Manuela D’Ávila lidera corrida ao senado no RS, aponta Quaest
Pesquisa mostra ex-deputada à frente com até 14%, seguida por germano rigotto; levantamento também indica alta taxa de indecisos no eleitorado gaúcho
247 - A ex-deputada Manuela D’Ávila (Psol) aparece na liderança da disputa pelo Senado no Rio Grande do Sul, de acordo com pesquisa Genial/Quaest divulgada nesta quinta-feira (30). O levantamento mostra a candidata com desempenho entre 13% e 14% das intenções de voto nos dois cenários avaliados.
As informações foram publicadas originalmente pelo Valor Econômico e revelam um cenário fragmentado na corrida eleitoral, marcada por diferenças estreitas entre os principais nomes e um elevado número de eleitores ainda indecisos.
Na sequência de Manuela está o ex-governador Germano Rigotto (MDB), que registra 12% em ambos os cenários testados. O ex-ministro Paulo Pimenta (PT) aparece com variação entre 9% e 10%, enquanto o deputado Marcel Van Hattem (Novo) soma 9%. Já o deputado Ubiratan Sanderson (PL) pontua entre 6% e 7%. Em posições mais distantes estão Frederico Antunes (PSD), com 2% a 3%, e Cláudio Diaz (PSDB), com 1% em um único cenário.
Indecisão elevada marca cenário eleitoral
O levantamento indica que uma parcela significativa do eleitorado ainda não definiu seu voto.
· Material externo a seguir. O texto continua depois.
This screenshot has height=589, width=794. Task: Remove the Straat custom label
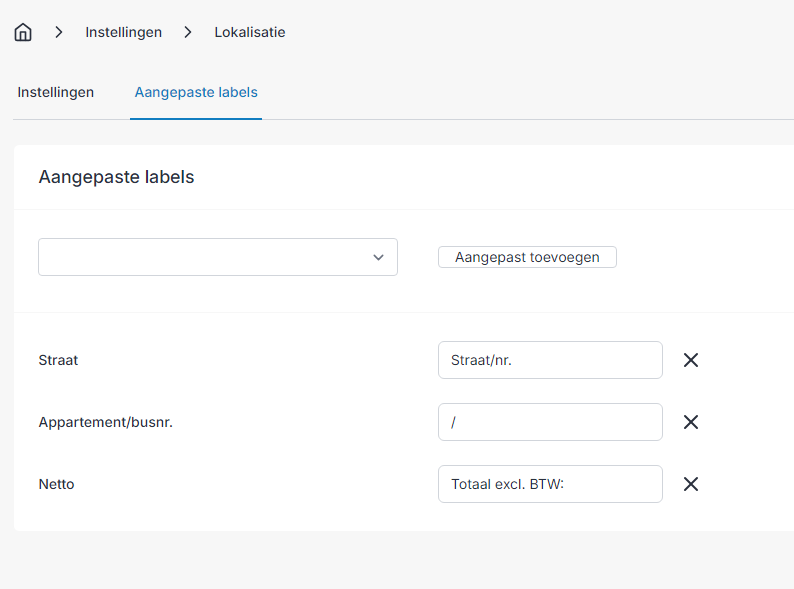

Os indecisos somam 28%, enquanto os que declaram voto branco, nulo ou intenção de não votar variam entre 18% e 19%.
A pesquisa foi realizada entre os dias 24 e 28 de abril, com 1.104 entrevistas. O estudo possui margem de erro de três pontos percentuais e nível de confiança de 95%. O registro foi feito no Tribunal Superior Eleitoral (TSE) sob o número RS-03000/2026.
O modelo eleitoral deste ano prevê a escolha de dois senadores por estado, o que amplia a complexidade da disputa e pode favorecer rearranjos estratégicos ao longo da campanha.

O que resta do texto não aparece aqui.